As by convention we must have projects in these folders, this is the new convention and that is going to be used as part of .NET Core.

In the Solution Explorer, you can see that both the console project and the library project are inside the src folder while the Testing project is inside test folder.

SRC Folder

And the projects structure in Solution Explorer doesn’t represent where the projects physically exist on the disk. Let us now open the Solution folder and you will see that StringLibrary project is not inside the src folder.

StringLibrary Project

You can see that both src and test folders map to the convention specified in the global.json file. However, we have one project StringLibrary which is out of convention. Let us now add the StringLibrary project inside the src folder.
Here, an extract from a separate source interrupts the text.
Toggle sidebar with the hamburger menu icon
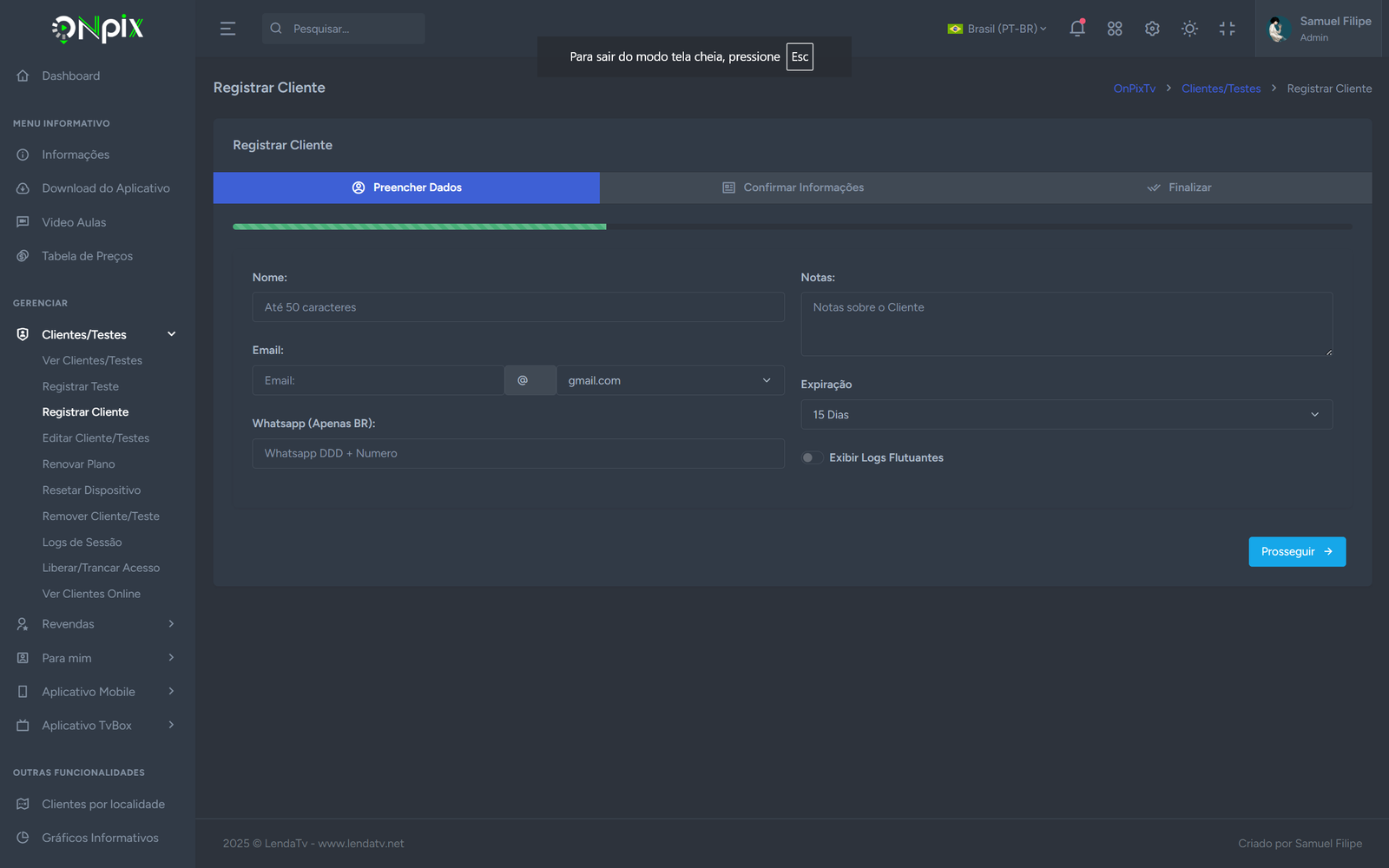 [227, 29]
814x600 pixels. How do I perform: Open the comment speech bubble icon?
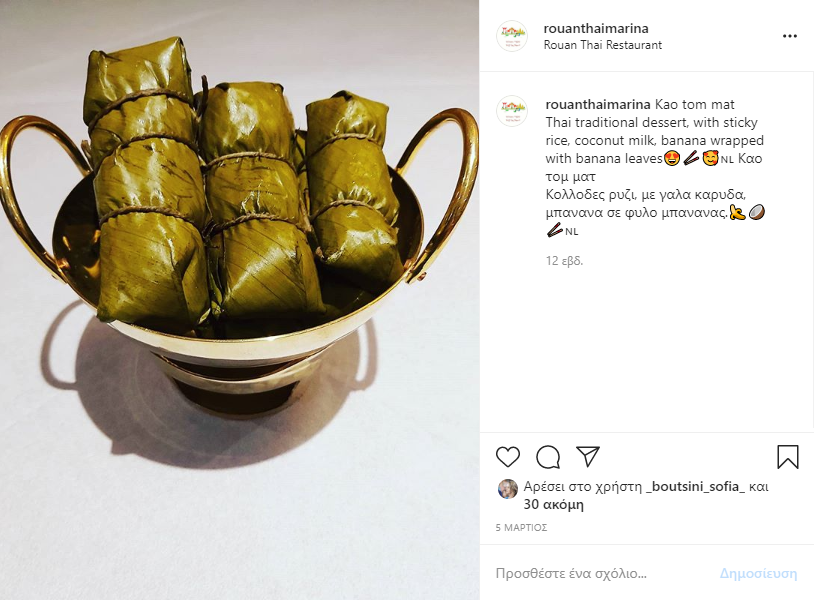coord(548,457)
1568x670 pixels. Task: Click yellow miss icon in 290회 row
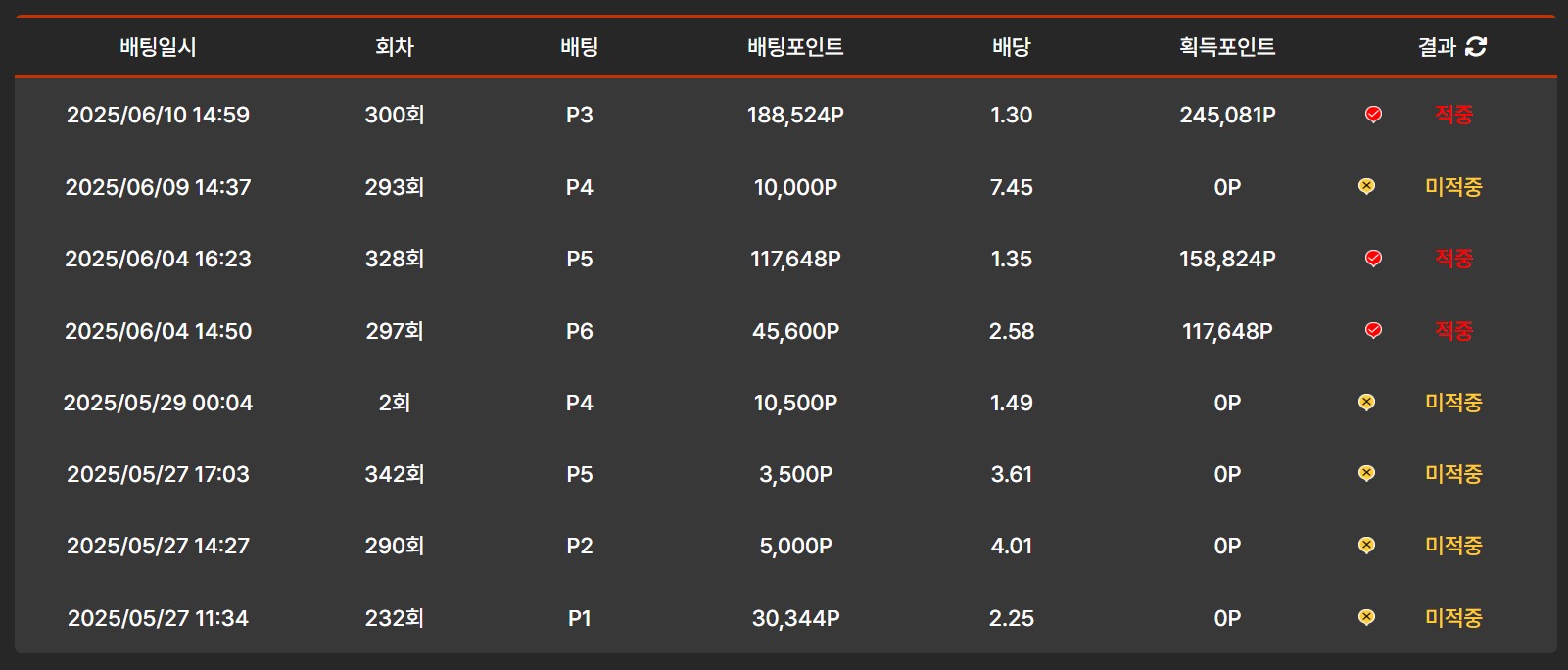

In the src folder, we have two projects and we need to fix the problem so that we can use all the projects properly. Let us go back to the Visual Studio and right-click on the StringLibrary project and select the Remove option. It won’t delete it, but it will only remove the project.

Remove Project

Now right-click on the src folder and select Add → Existing Project…

SRC

Browse to the StringLibrary project which is now inside the src folder, select the StringLibrary.csproj file and click Open.

StringLibrary.csproj

We now have to remove the reference of StringLibrary from the project.json file of the console app.

{ 
   "version": "1.0.0-*", 
   "buildOptions": { 
      "emitEntryPoint": true 
   }, 
   "dependencies": { 
      "Microsoft.NETCore.App": { 
         "type": "platform", 
         "version": "1.0.1" 
      }, 
      "NuGet.CommandLine": "3.5.0", 
      "System.Runtime.Serialization.Json": "4.0.3" 
   }, 
   "frameworks": { 
      "netcoreapp1.0": { 
         "dependencies": { }, 
         "imports": "dnxcore50" 
      } 
   } 
} 

Save the changes and then add a reference of StringLibrary again in your console project.

{ 
   "version": "1.0.0-*", 
   "buildOptions": { 
      "emitEntryPoint": true 
   }, 
   "dependencies": { 
      "Microsoft.NETCore.App": { 
         "type": "platform", 
         "version": "1.0.1" 
      }, 
   "NuGet.CommandLine": "3.5.0", 
      "System.Runtime.Serialization.Json": "4.0.3" 
   }, 
   "frameworks": { 
      "netcoreapp1.0": { 
         "dependencies": { 
            "StringLibrary": { 
               "target": "project" 
            } 
         }, 
         "imports": "dnxcore50" 
      } 
   } 
}

Now everything should be working again and you can build StringLibrary and then FirstApp (console project) without any error. Let us now test the StringLibrary functionality using xunit. We need to add reference of StringLibrary into our testing project. Right-click on the References of StringLibraryTests project and select Add Reference…

Add

Click OK which will add a reference of StringLibrary to our testing project. Let us now replace the following code in the Tests.cs file.

using System; 
using Xunit; 
using StringLibrary; 
  
namespace Tests { 
   public class Tests { 
      [Fact] 
      public void StartsWithUpperCaseTest() { 
         string input = "Mark"; 
         Assert.True(input.StartsWithUpper()); 
      } 
      [Fact] 
      public void StartsWithLowerCaseTest() { 
         string input = "mark"; 
         Assert.True(input.StartsWithLower()); 
      } 
      [Fact] 
      public void StartsWithNumberCaseTest() { 
         string input = "123"; 
         Assert.True(input.StartsWithNumber()); 
      } 
   } 
} 

You can see that we have three test methods which will test the functionality of StringLibrary. Let us click the Run All link and you will see the following output in Test Explorer.

Run All Link

You can also run the tests from the command line. Let us open the command prompt and execute the dotnet test command.